*** Opening INPUT ***

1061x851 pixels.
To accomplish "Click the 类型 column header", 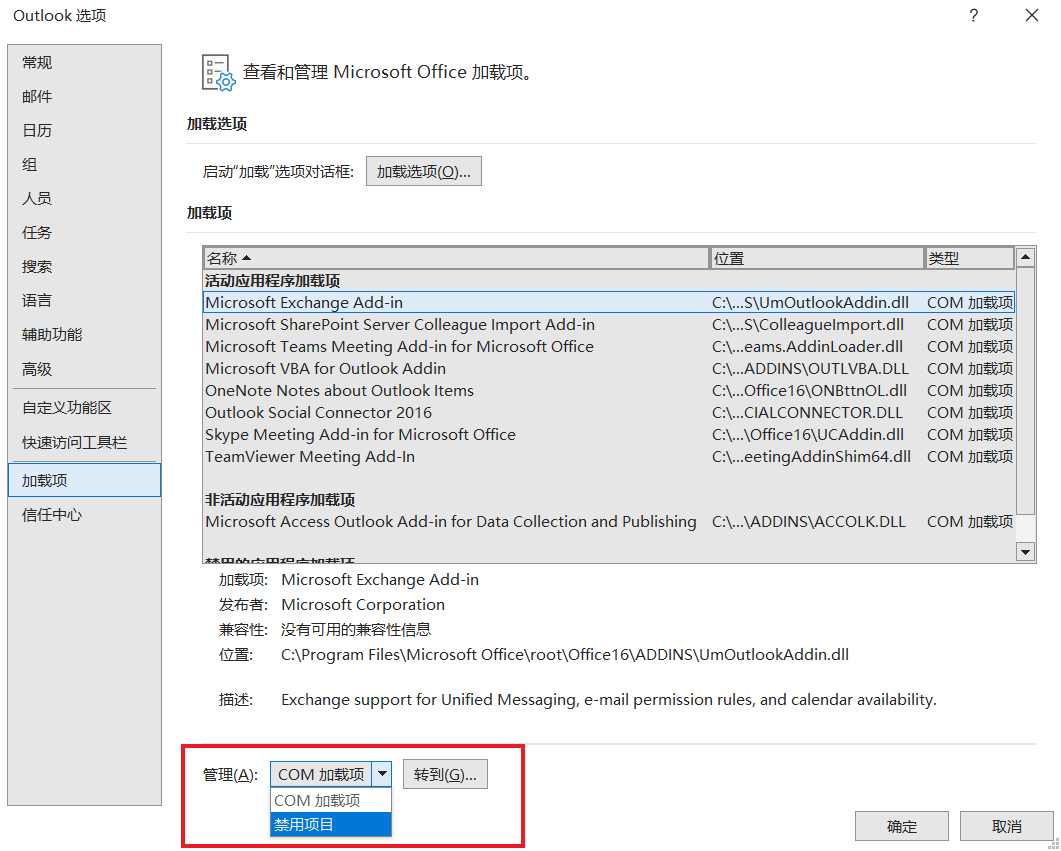I will coord(968,258).
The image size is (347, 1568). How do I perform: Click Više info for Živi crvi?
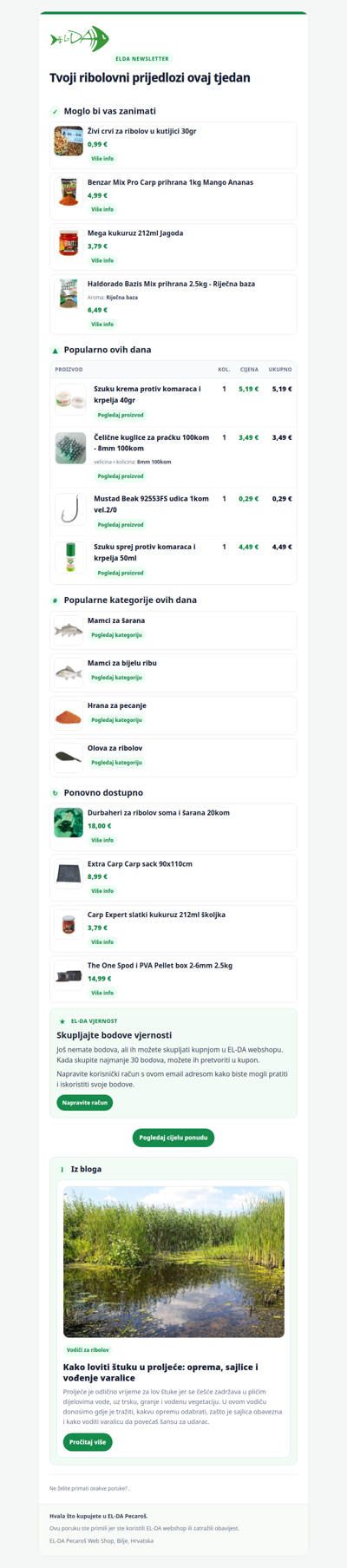102,159
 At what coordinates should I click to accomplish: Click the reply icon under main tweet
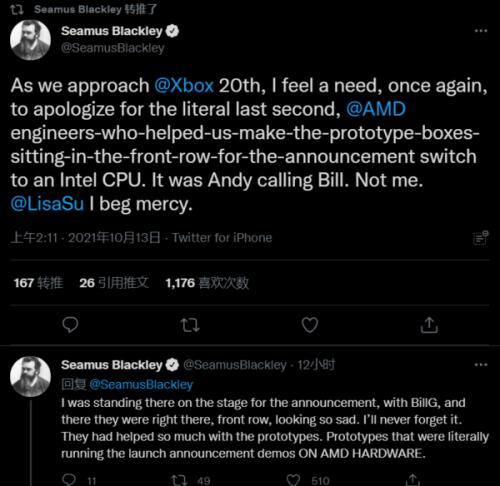click(70, 325)

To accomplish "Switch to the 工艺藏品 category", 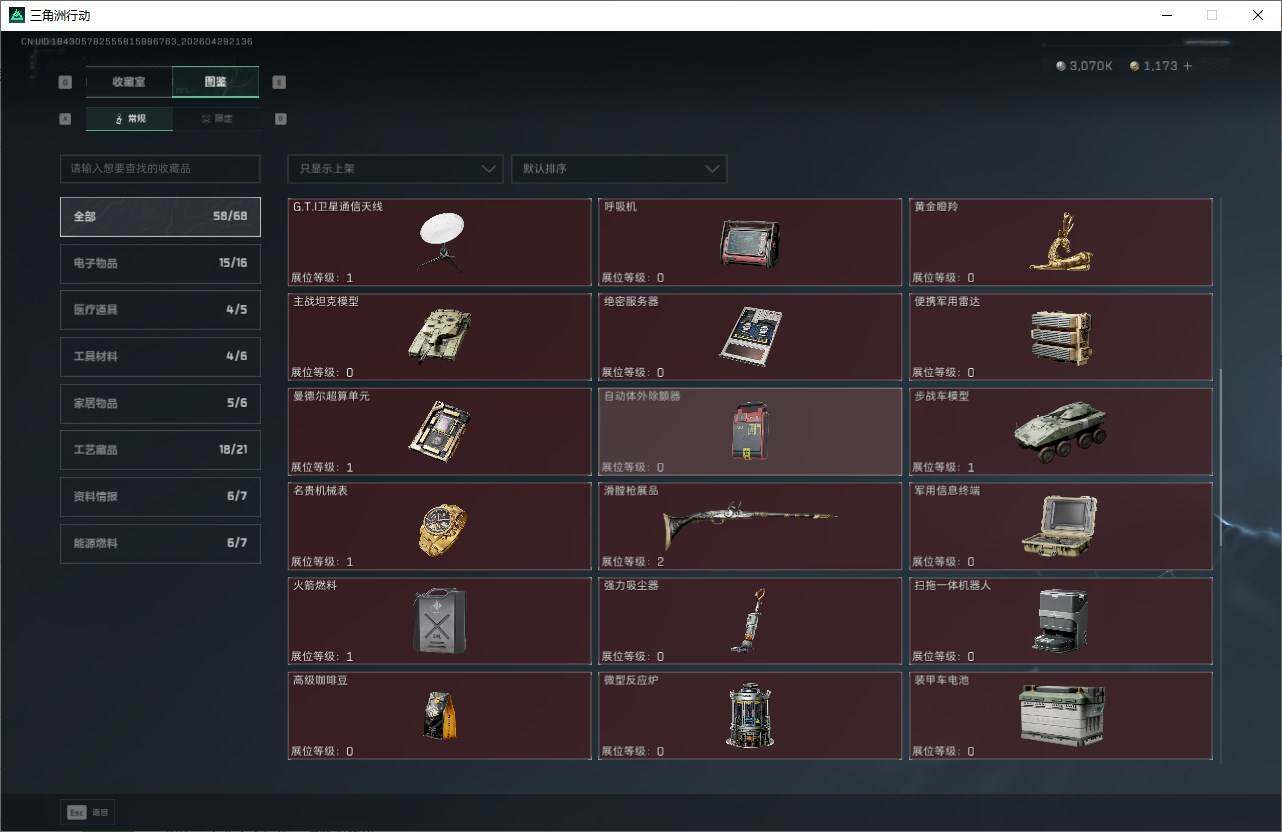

*** Closing INPUT ***

__YOUR TASK__
Restate, word for word, each line from the line containing "At what coordinates" through the end of the entries above; the pictures are not part of the copy.

__EXERCISE ANSWER__
 At what coordinates should I click to accomplish: Click the reply icon under main tweet
click(70, 325)

To accomplish "Switch to the 工艺藏品 category", 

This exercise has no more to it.